II. Findings of Fact and Conclusions of Law
¶ 19. David also argues that the chancellor erred by failing to make proper findings of fact and conclusions of law on the record. Mississippi Rule of Civil Procedure 52(a) provides:
In all actions tried upon the facts without a jury the court may, and shall upon the request of any party to the suit or *1151when required by these rules, find the facts specially and state separately its conclusions of law thereon[,] and [a] judgment shall be entered accordingly.
¶ 20. During trial, before calling the first witness, David’s counsel requested that the chancellor announce his findings of fact and conclusions of law regarding his ruling. The chancellor determined that no material change in circumstances existed that would warrant a change in custody, but he did not state any specific factual findings on which his ruling was based or cite any law to support his determination.
¶ 21. In her brief, Rena argues that because the chancellor ruled that the July 8, 2009 custody decree was still in place, and David was only granted temporary physical custody while Rena was in rehab, the order was temporary, not final; and, the chancellor was not obligated to make findings of fact and conclusions or law regarding a temporary order. However, at the close of trial, the chancellor stated multiple times that his ruling was final. After discussing the nature of the ruling with Rena’s counsel, the chancellor told the parties they were free to appeal the order if they chose to do so.
¶ 22. It is true that if the chancellor makes no specific findings, we are to assume the chancellor resolved the issues in favor of the appellee. Marascalco v. Marascalco, 445 So.2d 1380, 1382 (Miss.1984). However, as discussed above, Rule 52(a) requires the chancellor to make specific factual findings and legal conclusions when requested by a party to the suit. Moreover, we find there exists a material change in circumstances adverse to the interest of the children that has occurred since the issuance of the custody decree, which warrants an Albright analysis with specific factual findings. Therefore, we reverse and remand for the chancellor to provide specific findings of fact and conclusions of law using an Albright analysis.
CONCLUSION
¶ 23. The chancellor erred in finding no material change in circumstances adverse to the health and well-being of the children, and by failing to make specific findings of fact and conclusions of law at the request of one of the parties. Finding error, we reverse and remand this case for further proceedings consistent with this opinion.

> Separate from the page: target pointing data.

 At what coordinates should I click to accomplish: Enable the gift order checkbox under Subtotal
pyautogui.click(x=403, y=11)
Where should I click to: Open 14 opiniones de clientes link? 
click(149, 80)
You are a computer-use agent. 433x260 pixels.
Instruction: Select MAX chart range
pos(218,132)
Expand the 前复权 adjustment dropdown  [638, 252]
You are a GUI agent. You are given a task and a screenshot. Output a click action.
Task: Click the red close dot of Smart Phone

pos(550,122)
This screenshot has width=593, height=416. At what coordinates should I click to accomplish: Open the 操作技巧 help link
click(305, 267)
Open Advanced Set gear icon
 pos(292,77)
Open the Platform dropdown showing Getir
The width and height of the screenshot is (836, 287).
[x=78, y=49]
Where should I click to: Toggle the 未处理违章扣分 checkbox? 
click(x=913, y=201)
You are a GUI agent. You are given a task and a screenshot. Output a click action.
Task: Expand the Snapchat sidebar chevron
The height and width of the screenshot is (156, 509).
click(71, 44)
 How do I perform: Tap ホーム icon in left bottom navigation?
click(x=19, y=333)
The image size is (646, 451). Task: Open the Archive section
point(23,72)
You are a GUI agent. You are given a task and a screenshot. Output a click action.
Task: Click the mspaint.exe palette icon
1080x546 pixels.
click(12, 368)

¶ 24. THE JUDGMENT OF THE CHANCERY COURT OF LAWRENCE COUNTY IS REVERSED, AND THIS CASE IS REMANDED FOR FURTHER PROCEEDINGS CONSISTENT WITH THIS OPINION. ALL COSTS OF THIS APPEAL ARE ASSESSED TO THE AP-PELLEE.
LEE, C.J., IRVING AND GRIFFIS, P.JJ., BARNES, ISHEE, ROBERTS AND MAXWELL, JJ., CONCUR. CARLTON, J., CONCURS IN RESULT ONLY WITHOUT SEPARATE WRITTEN OPINION. FAIR, J., DISSENTS WITHOUT SEPARATE WRITTEN OPINION.. Rena tested positive on three separate occasions during the divorce proceedings.

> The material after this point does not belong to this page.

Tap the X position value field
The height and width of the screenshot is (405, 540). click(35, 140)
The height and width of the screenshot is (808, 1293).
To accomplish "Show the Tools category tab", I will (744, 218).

. The record is silent regarding whether Rena’s enrollment in the rehabilitation program was voluntary or at the direction of her probation officer.
.David did note cite the chancellor's failure to recuse as error on appeal, and therefore it is not addressed in this opinion.
. The record is silent regarding when Rena lost her job. However, the record does show that Rena was unemployed at the time of trial.